## TO DO
Reproduce the listing below verbatim, omitting the image.

## SUPPLIED RECORDS
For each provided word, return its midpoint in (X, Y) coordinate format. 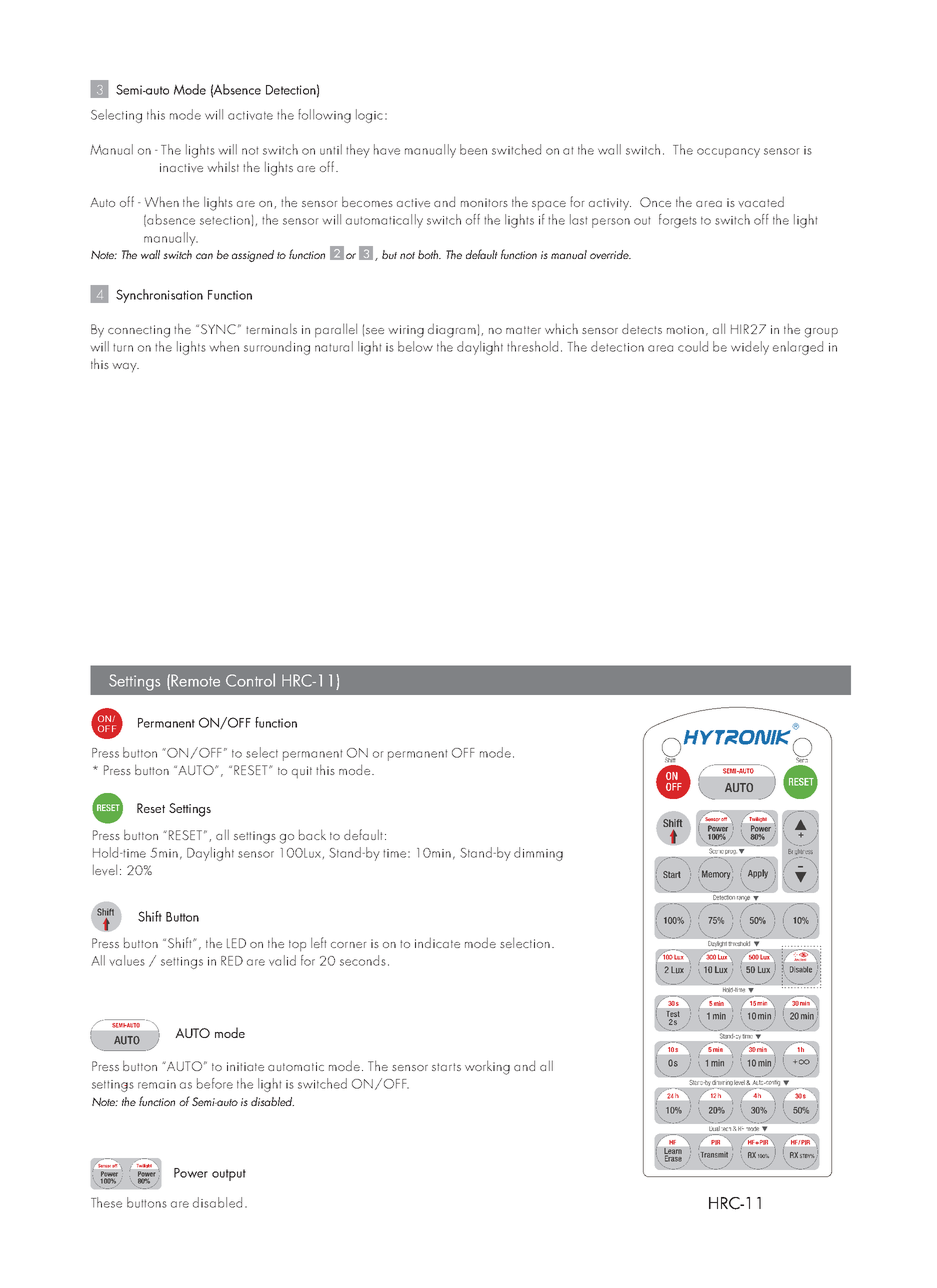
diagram (452, 330)
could (693, 346)
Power (191, 1173)
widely (750, 348)
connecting (139, 331)
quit (302, 772)
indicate (437, 942)
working (487, 1067)
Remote (195, 680)
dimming (538, 854)
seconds (363, 960)
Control (250, 680)
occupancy (728, 153)
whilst (223, 166)
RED (232, 961)
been (473, 149)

## SOLUTION TO THIS TASK
For each provided word, return its midpoint in (X, Y) coordinate format. 
diagram (452, 330)
could (693, 346)
Power (191, 1173)
widely (750, 348)
connecting (139, 331)
quit (302, 772)
indicate (437, 942)
working (487, 1067)
Remote (195, 680)
dimming (538, 854)
seconds (363, 960)
Control (250, 680)
occupancy (728, 153)
whilst (223, 166)
RED (232, 961)
been (473, 149)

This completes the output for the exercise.